* For research use only, not for use in diagnostic procedures.
Rheumatoid factor (RF) antibodies are macroglobulines which appear in the serum of dogs suffering from Rheumatoid Arthritis (RA). This is frequently characterised by chronic and progressive multi-site lameness, joint swelling and joint destruction. These macroglobulines can be of the IgM, IgA or IgG subclass (mainly the IgM class). The majority of these RF antibodies are directed against the Fc part of IgG raised levels of antibodies can be found in most patients with RA (70%), but also in the other connective tissue diseases, malignancy, chronic infections and even small percentage (< 2%) in the normal population.
It is not known why patients with RA produce increased amounts of RF, but RF complexes are thought to have a role in the propagation of the RA by intra articular activation of various inflammatory factors mechanism.
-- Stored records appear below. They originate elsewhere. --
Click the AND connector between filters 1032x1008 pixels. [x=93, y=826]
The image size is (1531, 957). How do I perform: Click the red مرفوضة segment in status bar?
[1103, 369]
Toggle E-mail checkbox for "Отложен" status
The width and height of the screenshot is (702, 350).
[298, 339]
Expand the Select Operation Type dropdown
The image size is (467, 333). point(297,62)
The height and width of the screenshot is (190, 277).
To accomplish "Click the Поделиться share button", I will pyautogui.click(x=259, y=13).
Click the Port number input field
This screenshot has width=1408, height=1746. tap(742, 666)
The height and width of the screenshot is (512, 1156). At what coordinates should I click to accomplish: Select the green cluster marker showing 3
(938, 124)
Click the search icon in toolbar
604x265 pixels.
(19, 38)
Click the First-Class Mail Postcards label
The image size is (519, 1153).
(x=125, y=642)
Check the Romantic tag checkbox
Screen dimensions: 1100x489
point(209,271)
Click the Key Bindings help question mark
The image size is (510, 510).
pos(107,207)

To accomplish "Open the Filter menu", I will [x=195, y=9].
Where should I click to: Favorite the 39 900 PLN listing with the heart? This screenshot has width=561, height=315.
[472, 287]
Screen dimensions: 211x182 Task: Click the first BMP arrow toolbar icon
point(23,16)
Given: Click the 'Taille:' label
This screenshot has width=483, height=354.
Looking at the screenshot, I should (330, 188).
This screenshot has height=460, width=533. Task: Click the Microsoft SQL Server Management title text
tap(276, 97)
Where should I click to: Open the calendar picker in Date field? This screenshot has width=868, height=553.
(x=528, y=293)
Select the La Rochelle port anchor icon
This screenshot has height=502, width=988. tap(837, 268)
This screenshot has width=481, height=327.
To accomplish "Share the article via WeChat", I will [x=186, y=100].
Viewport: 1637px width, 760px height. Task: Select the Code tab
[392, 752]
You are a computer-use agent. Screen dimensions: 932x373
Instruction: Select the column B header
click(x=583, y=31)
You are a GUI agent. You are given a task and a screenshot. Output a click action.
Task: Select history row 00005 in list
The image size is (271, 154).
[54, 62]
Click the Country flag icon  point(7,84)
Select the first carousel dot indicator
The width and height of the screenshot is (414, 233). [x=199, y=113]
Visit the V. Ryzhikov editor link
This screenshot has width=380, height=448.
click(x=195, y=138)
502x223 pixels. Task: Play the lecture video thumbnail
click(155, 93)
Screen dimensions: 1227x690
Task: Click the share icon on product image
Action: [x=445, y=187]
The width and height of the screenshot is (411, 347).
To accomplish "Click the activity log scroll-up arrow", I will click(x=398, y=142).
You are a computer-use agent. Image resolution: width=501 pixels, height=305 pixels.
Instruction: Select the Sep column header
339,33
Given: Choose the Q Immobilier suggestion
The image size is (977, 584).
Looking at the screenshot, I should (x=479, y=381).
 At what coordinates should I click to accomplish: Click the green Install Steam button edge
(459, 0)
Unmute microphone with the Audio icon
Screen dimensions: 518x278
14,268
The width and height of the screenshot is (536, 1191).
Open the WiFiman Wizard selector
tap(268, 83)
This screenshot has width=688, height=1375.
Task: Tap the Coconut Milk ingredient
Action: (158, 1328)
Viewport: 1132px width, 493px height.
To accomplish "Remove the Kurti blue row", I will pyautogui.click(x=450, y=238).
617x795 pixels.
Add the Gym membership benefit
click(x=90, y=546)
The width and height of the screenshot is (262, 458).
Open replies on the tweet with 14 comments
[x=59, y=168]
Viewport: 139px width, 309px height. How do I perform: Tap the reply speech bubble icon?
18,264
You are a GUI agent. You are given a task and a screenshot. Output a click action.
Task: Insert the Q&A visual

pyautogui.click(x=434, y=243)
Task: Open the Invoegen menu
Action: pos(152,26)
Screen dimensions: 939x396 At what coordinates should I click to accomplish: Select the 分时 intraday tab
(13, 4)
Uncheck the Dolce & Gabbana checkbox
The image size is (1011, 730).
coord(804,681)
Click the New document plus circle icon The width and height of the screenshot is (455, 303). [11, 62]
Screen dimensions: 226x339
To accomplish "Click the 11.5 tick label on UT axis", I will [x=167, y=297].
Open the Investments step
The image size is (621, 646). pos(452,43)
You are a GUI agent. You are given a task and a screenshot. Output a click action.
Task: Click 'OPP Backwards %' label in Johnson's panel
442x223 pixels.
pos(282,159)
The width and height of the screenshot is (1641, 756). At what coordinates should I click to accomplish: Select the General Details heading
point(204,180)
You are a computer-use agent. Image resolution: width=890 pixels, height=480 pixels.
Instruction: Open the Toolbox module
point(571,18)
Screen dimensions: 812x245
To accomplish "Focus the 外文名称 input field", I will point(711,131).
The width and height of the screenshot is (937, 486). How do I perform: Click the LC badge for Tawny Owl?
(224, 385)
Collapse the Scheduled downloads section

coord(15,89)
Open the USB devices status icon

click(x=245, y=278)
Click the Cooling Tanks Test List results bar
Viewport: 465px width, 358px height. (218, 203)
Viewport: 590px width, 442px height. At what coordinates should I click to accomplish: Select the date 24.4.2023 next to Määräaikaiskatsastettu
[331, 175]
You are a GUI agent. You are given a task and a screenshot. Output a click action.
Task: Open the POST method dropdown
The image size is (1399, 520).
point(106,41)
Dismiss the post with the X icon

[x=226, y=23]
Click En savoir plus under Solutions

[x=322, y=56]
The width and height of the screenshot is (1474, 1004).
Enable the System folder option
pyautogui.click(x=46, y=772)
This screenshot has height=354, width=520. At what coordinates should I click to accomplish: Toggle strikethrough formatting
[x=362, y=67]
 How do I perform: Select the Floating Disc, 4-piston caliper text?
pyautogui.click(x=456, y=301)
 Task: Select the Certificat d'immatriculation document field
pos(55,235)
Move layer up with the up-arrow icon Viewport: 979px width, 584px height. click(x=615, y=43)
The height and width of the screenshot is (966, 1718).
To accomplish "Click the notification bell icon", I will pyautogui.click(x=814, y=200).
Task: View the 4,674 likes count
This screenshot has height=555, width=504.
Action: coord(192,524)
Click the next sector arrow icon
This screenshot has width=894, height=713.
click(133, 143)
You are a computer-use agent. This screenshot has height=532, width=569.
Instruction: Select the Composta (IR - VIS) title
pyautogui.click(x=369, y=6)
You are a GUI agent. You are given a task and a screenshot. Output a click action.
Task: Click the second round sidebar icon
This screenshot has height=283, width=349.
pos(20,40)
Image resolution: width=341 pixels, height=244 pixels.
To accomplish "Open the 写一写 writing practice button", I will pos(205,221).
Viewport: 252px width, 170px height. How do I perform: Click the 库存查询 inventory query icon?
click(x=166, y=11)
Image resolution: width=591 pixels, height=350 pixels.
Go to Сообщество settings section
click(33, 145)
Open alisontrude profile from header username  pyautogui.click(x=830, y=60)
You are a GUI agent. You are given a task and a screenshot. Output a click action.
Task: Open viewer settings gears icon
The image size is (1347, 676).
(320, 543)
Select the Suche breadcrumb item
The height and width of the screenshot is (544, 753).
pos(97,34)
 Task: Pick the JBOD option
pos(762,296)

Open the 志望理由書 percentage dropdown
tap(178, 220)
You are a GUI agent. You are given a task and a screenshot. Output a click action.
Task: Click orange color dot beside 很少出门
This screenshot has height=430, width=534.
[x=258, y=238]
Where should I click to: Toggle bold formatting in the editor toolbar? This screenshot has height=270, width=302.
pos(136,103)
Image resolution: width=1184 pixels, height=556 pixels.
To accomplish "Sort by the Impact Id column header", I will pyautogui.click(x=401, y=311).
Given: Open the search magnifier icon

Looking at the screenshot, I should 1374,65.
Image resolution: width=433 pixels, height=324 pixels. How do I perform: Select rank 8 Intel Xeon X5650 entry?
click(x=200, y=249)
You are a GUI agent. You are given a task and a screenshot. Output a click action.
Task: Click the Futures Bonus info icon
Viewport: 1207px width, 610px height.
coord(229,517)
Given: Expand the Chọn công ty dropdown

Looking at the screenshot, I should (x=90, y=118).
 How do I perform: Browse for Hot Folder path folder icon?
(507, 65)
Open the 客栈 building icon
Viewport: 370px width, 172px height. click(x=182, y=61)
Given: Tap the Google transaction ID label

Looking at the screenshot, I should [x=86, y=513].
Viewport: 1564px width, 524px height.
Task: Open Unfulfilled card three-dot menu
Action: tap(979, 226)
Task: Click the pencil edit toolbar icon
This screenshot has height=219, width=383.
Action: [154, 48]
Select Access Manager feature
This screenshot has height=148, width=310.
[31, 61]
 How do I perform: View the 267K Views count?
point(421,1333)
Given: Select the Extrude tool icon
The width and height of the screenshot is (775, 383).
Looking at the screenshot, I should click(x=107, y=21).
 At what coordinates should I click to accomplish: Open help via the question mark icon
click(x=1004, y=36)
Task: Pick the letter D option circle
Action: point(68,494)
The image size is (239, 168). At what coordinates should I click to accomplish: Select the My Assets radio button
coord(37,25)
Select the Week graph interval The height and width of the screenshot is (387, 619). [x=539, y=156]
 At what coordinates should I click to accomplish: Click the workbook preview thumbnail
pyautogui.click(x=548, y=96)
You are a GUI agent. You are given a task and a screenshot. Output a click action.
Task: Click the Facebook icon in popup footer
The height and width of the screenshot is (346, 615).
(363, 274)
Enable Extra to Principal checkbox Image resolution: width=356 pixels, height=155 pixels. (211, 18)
This can lead to inflammation with serious destructive changes of different joints caused by lysomal destruction. IgA RF was found, to be significantly associated with later development of erosive bone disease; IgA and IgG RF levels increased precede clinical manifestations. The IgA and IgG RF levels also correlate better with the Erythrocyte sedimentation rate (ESR) and elevated levels of C reactive protein. IgG RF is important due to the property of self-association leading to production of complexes without bacterial/viral antigenic stimulus.
Diagnostic criteria for RA according to the American Rheumatoid Association:
1) Morning stiffness.
2) Pain on motion (at least one point).
3) Swelling (fluid/bone)
4) Symmetric joint swelling.
5) Subcutaneous nodules over bony prominences.
6) X-ray changes typical for RA.
7) Positive RF test, by a method which has not been positive (< 5%) of normal controls.
8) Pour mucin precipitate from synovial fluid.
9) Characteristic histologic changes in synovial membrane
10) Characteristic histologic changes in nodules showing granlomatous foci.